Subdividing the Sphere: How I Arrived at the Same Architecture as Uber’s H3
About 9 years ago I was working as a backend engineer at a small ride-hailing startup while finishing my CS degree. I decided to connect my diploma project with my day job — the most interesting task we had was demand prediction. We had real data to train on, and it looked promising. So I started.
What is “this area”?
The task: given a GPS coordinate and a time, predict how many ride requests will come from this area. The immediate question — what exactly is “this area”?
A circle of fixed radius? That’s continuous and high-dimensional — hard to train on. You need to discretize the map into zones. We also wanted to visualize the demand map for drivers, so having well-defined, visually clean zones mattered.
I knew about geo-indexes like geohash, but they didn’t feel right. The most trivial option — squares, like a chessboard over the map.
Why not squares?
Hexagons turned out to be a much better fit. Every hex has 6 neighbors, all equidistant from the center — no diagonal ambiguity like squares have. They approximate circles better than any other tessellating polygon, which matters when you’re thinking about a driver’s reachable area. The Red Blob Games post lays out the case thoroughly if you’re curious.
I was convinced. Hexagons it is.
The sphere problem
One catch: it’s mathematically impossible to tile a sphere with only hexagons. Euler’s polyhedron formula guarantees you’ll always need exactly 12 pentagons. This is the core challenge of any global hexagonal grid system.
My solution: recursive triangle subdivision
Instead of tiling the sphere with hexagons directly, I started with an octahedron — 8 spherical triangles covering the entire Earth, formed by splitting the globe along the equator and the prime/180° meridians:
NE1, NE2 (northern-eastern quadrants)
NW1, NW2 (northern-western quadrants)
SE1, SE2 (southern-eastern quadrants)
SW1, SW2 (southern-western quadrants)
Then I recursively subdivided each triangle by connecting edge midpoints — computed along great circles, not flat-map approximations — splitting each into 4 smaller triangles. Each level doubles the resolution.
Subdividing sphere by triangles
To find the hexagonal zone for any GPS coordinate, I take the 6 triangles closest to that point — their centers form the vertices of a hexagon.
Creating hexagon from triangles
The key properties:
- Hierarchical IDs. Each triangle gets an ID by appending a digit (1–4) at each subdivision level.
NE1231is a child ofNE123, which is a child ofNE12. Coarser resolution is always a prefix of finer resolution — zoom in and out by truncating or extending the string. - Proper spherical math. Midpoints on great circles, centers via Cartesian averaging projected back to the sphere, distances via haversine. No flat-Earth shortcuts.

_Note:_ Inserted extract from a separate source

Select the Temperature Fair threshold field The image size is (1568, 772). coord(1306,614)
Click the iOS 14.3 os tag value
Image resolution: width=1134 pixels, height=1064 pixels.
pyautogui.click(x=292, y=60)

- Variable resolution. Level 4 gives city-scale zones; level 16 gives block-scale zones.
I remember long evenings after work, sitting with a whiteboard covered in hexagons, triangles, and pentagons, working through the projection geometry. It was deeply satisfying work.
The system wasn’t shipped to production. One thing is to prototype something as a single engineer; another thing is to ship it. Despite this, I was proud of the work — I published the hex grid library on GitHub, got a great review from my diploma reviewer, and was especially pleased that my work had a real application behind it, even if it didn’t make it to prod.
Then I discovered H3
Some time later, Uber open-sourced H3 — a hexagonal hierarchical spatial index. Built for the same domain (ride-hailing), solving the same core problem (spatial discretization), using the same fundamental insight (recursive subdivision of a polyhedron to create hierarchical hexagonal cells on the sphere).

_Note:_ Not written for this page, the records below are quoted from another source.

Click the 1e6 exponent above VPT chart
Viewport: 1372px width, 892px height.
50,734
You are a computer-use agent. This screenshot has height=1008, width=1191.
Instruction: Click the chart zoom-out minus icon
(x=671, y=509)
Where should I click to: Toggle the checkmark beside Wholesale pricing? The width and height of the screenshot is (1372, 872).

H3 is a more mature and capable system, as you’d expect from years of production engineering. It uses an icosahedron (20 faces) instead of my octahedron (8 faces), giving more uniform cell areas since icosahedral faces are closer to equilateral triangles. It has explicit pentagon handling, compact 64-bit integer indexing, and a rich neighbor/ring API. My implementation has more distortion near the poles and equator, and the “find 6 nearest triangles” approach is a simpler heuristic rather than a full topological mesh.

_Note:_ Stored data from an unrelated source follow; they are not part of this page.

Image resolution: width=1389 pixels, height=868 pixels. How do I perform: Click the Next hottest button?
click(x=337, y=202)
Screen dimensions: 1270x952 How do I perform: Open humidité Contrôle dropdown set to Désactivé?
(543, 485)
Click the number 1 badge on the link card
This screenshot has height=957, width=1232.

But the core architecture — subdivide a polyhedron’s spherical faces recursively, use geodesic math, build hexagons from the triangle mesh, leverage hierarchical IDs for multi-resolution analysis — is the same. I arrived at it independently, as an undergraduate.
What I took away
If I were starting this today, I’d just use H3. But I’m glad I didn’t have that option — inventing a solution from scratch taught me far more than using someone else’s ever could.
The fact that the same core ideas emerged independently — from a diploma project and from a world-class engineering team — is, I’ll admit, very satisfying.
The code is still on GitHub if you’re curious.